Kau tahu, nenekmu begitu menyayangimu. Kau layaknya manik permata yang selalu di elu-elukannya. Wajahmu cantik, gerak lakumu jujur dan lugu. Ia tak mau jika kau menjadi lekang dan rapuh hanya karena pengaruh pergaulan di kampungmu yang mulai menyisihkan nilai-nilai ketimuran seorang gadis. Tentu kau masih ingat dengan Eli, teman sekelasmu yang mati bunuh diri gara-gara tak kuasa menanggung aib yang mengembung di perutnya.
Maka, seusai menamatkan pendidikan di sekolah menengah atas, nenekmu menyarankanmu untuk bertebaran ke negeri jauh, menjemput berkah yang telah di sebar Gusti Allah di muka bumi. Awalnya kau bersikeras untuk tetap tinggal menemani nenekmu, agar tetap bisa menjagainya di usia senja. Namun air mata tua nenekmu telah meluluhkan keras kepalamu. Akhirnya kau pun berangkat.
Ketika itulah, kau rasakan pertama kali betapa birunya warna perpisahan. Pikiranmu bergejolak. Di usiamu yang baru belasan tahun itu, tak pernah kau bayangkan kau akan melayarkan bahtera seorang diri, jauh ke tengah samudera kehidupan yang luas tak beranah tepi.
“Jika perahu telah kukayuh ke tengah, pantang bagiku membalik arah, biarpun besar gelombang, kemudi patah, layar robek, itu lebih baik dari pada memutar haluan pulang.” Bisikmu.
***

Asing sekali ketika kakimu menapak negeri bertanah gurun itu. Di sebuah rumah yang megahnya seperti masjid itu kau bekerja. Merawat perempuan pikun dan balita. Dengan gaji tujuh ratus real yang tak pernah sampai ke tanganmu. Tahun pertama kau bekerja, kau hidup seperti budak tawanan perang. Sayyidah Fatat yang bermata lebar dan bercelak tebal itu selalu mengawasi gerak-gerikmu. Barangkali ia tak mau melihatmu bermalas-malasan. Melihatmu duduk tanpa melakukan sesuatu, baginya adalah sama halnya membuang dirham .

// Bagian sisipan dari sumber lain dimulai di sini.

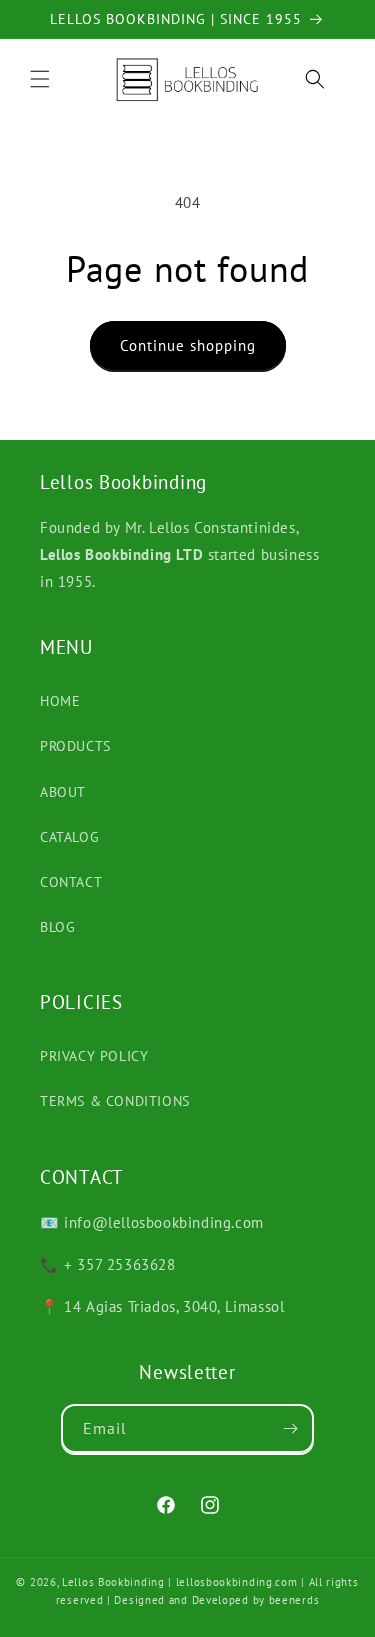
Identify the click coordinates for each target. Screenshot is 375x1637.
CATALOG (69, 837)
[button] (40, 79)
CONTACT (71, 882)
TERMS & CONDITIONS (115, 1101)
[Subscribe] (290, 1428)
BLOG (57, 927)
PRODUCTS (75, 746)
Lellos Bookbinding (113, 1582)
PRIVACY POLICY (94, 1056)
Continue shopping (188, 345)
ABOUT (63, 792)
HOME (60, 701)
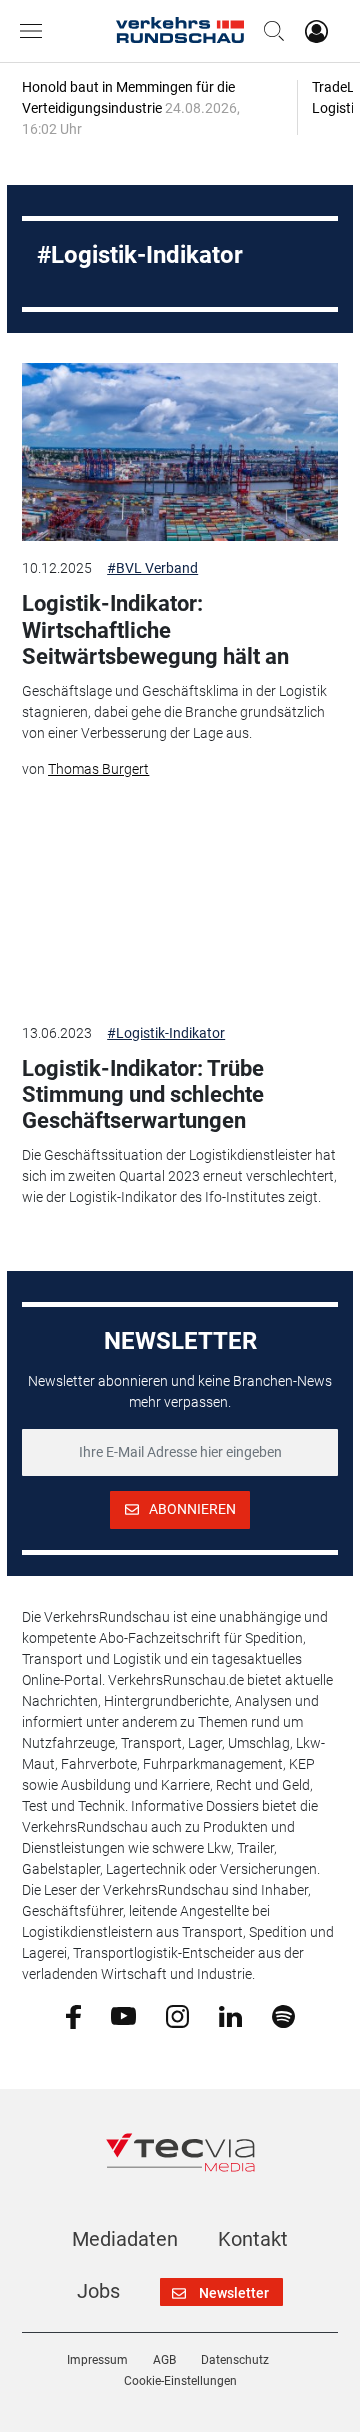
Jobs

Jaddah Raisyah, perempuan renta yang melata di kursi roda itu pun selalu menyusahkanmu. Kau merawat perempuan pikun itu seperti merawat cicitnya. Menyuapinya saat makan, menyeka tubuhnya yang lemir, mengelap air liurnya, atau kalau lebih buruk lagi menimpal bekas kotorannya. Awalnya kau merasa jijik dan hendak muntah, tapi lama semakin lama kau menjadi sangat terbiasa. Kau bayangkan wanita tua itu nenekmu dan semuanya menjadi lebih mudah kau lakukan.

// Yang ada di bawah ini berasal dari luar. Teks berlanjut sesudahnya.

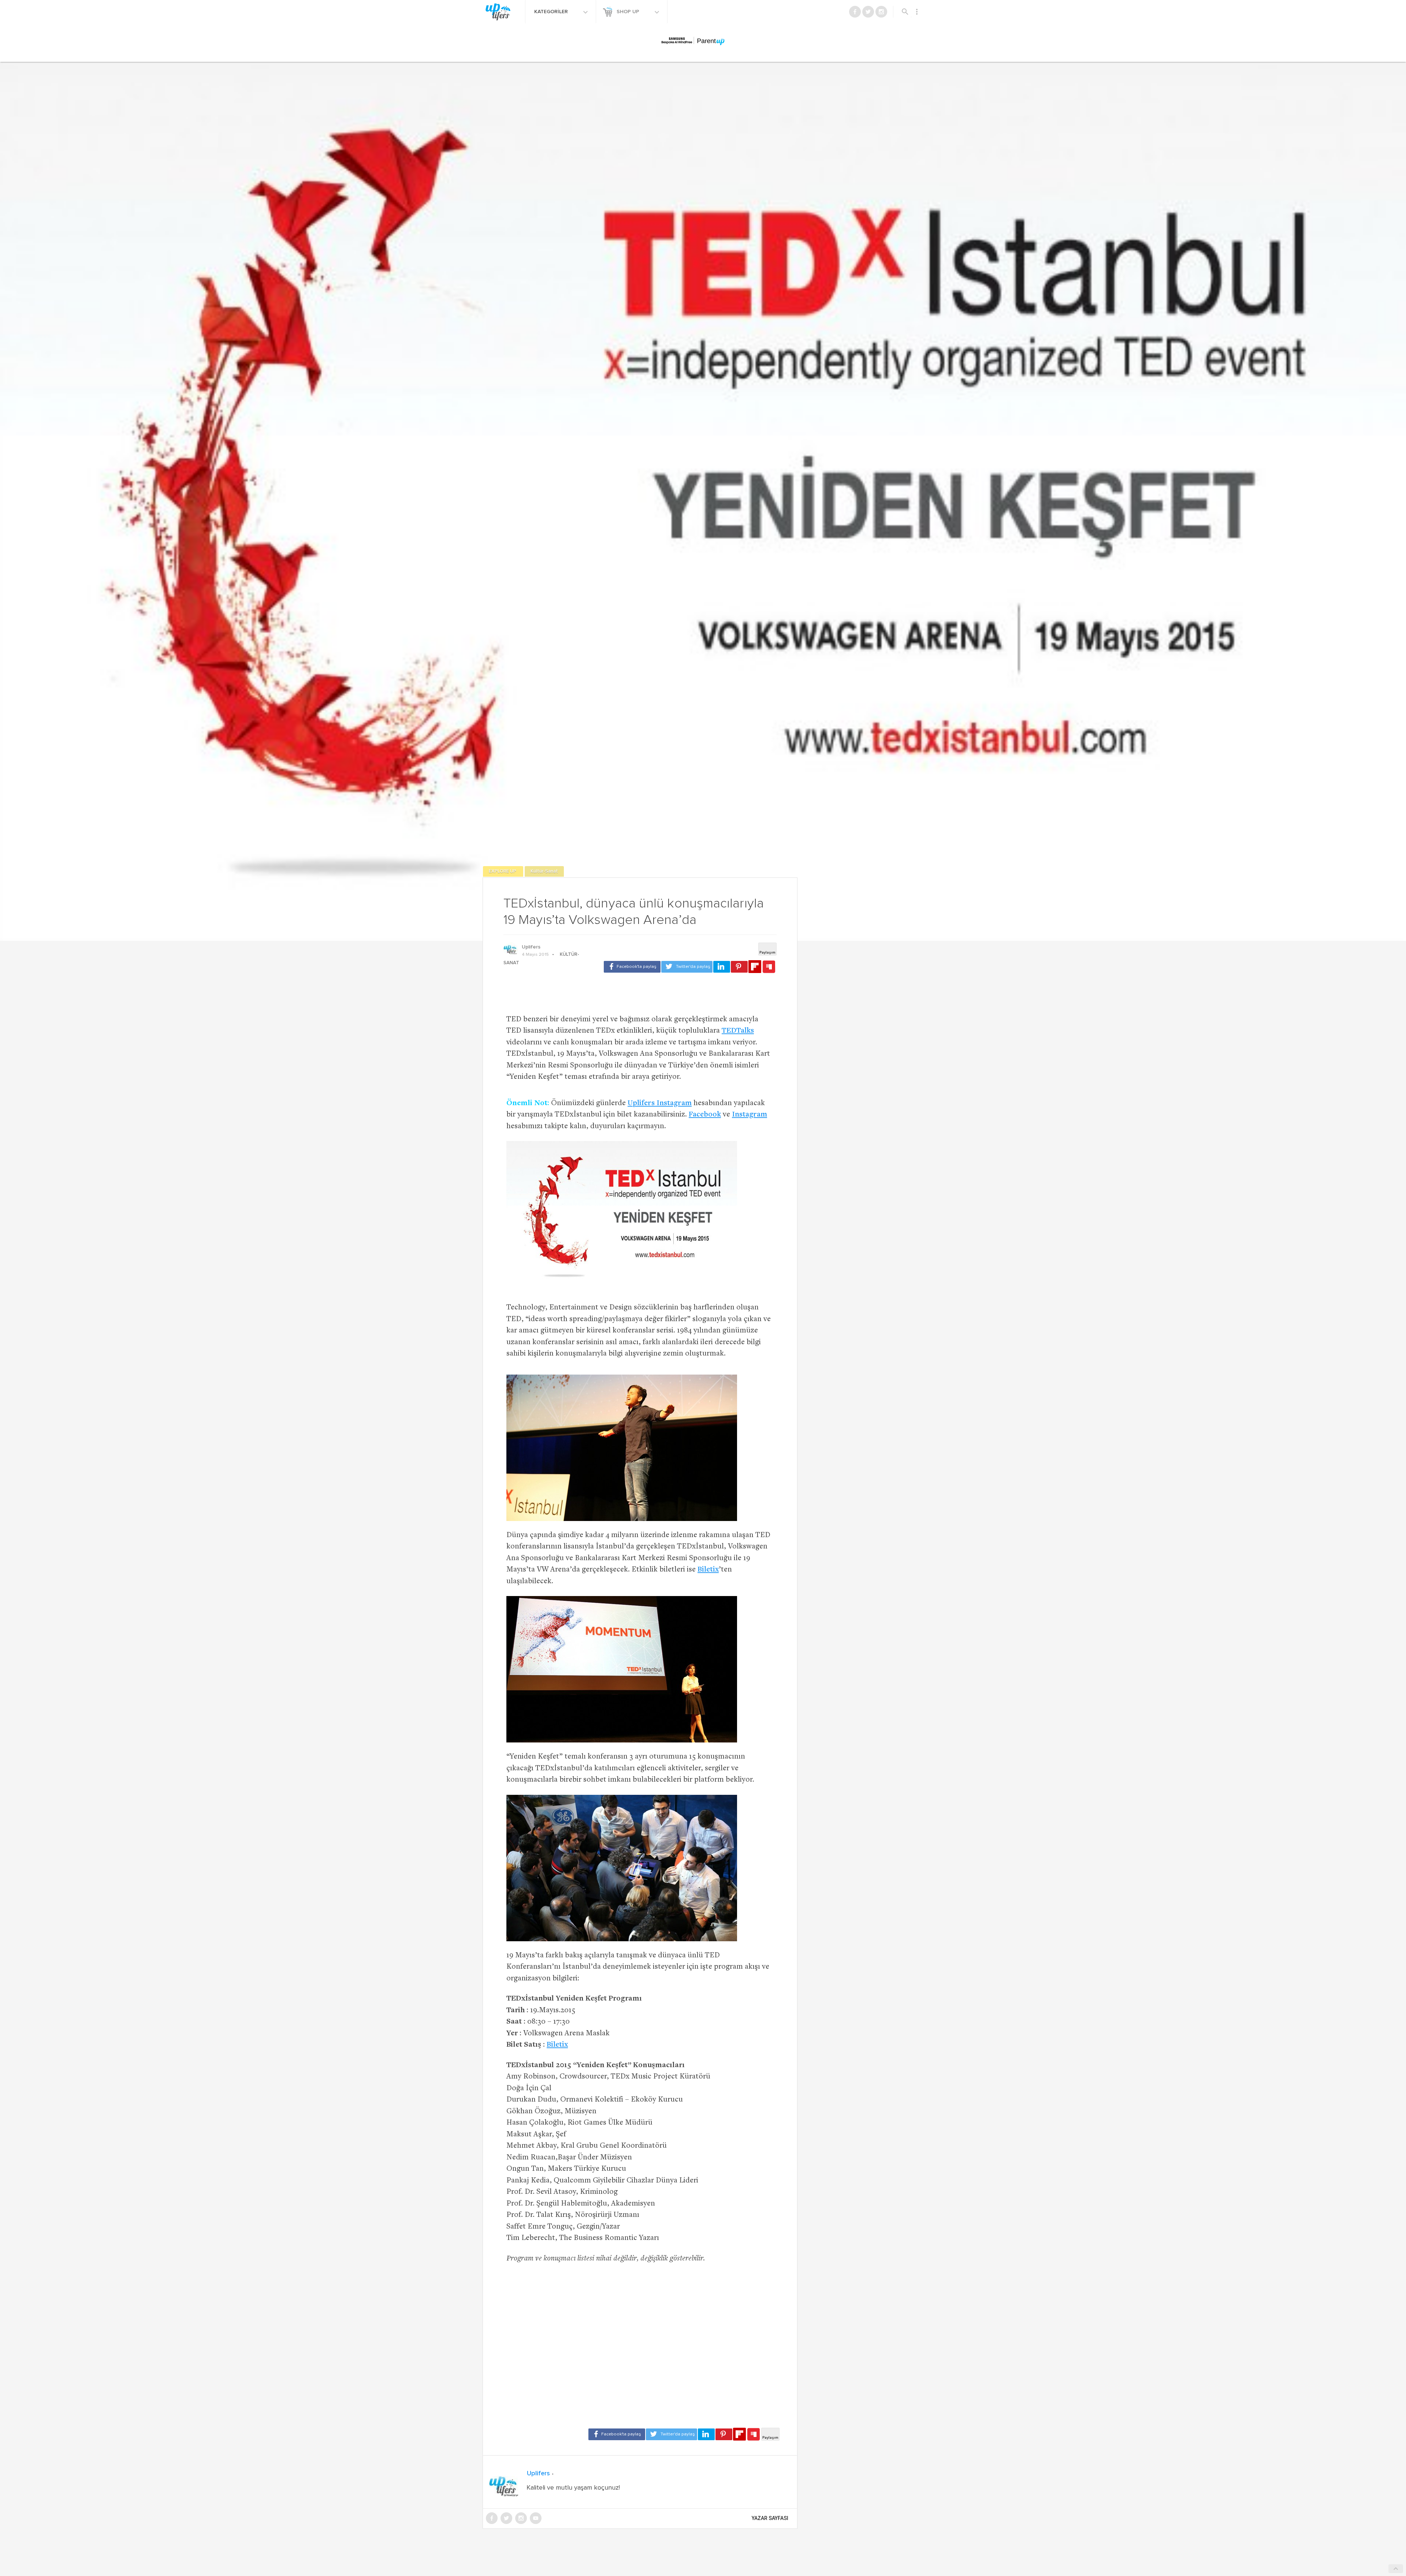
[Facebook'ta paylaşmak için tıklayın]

Tahun berganti tahun kau jalani, dapat kau rasakan lembaran demi lembaran hidupmu yang datar dan buram tanpa warna. Kebosanan yang merestan di kepalamu kini telah lumat oleh ketidakberdayaan. Dekat sekali kau rasakan campur tangan Tuhan atas skenario yang kau perankan sekarang ini. Maka kau bisa apa? Bahkan ketika Sayyid Junaid, suami Sayyidah, mulai berani mencolek-colek pinggulmu, kau pun tak bisa berbuat apa-apa.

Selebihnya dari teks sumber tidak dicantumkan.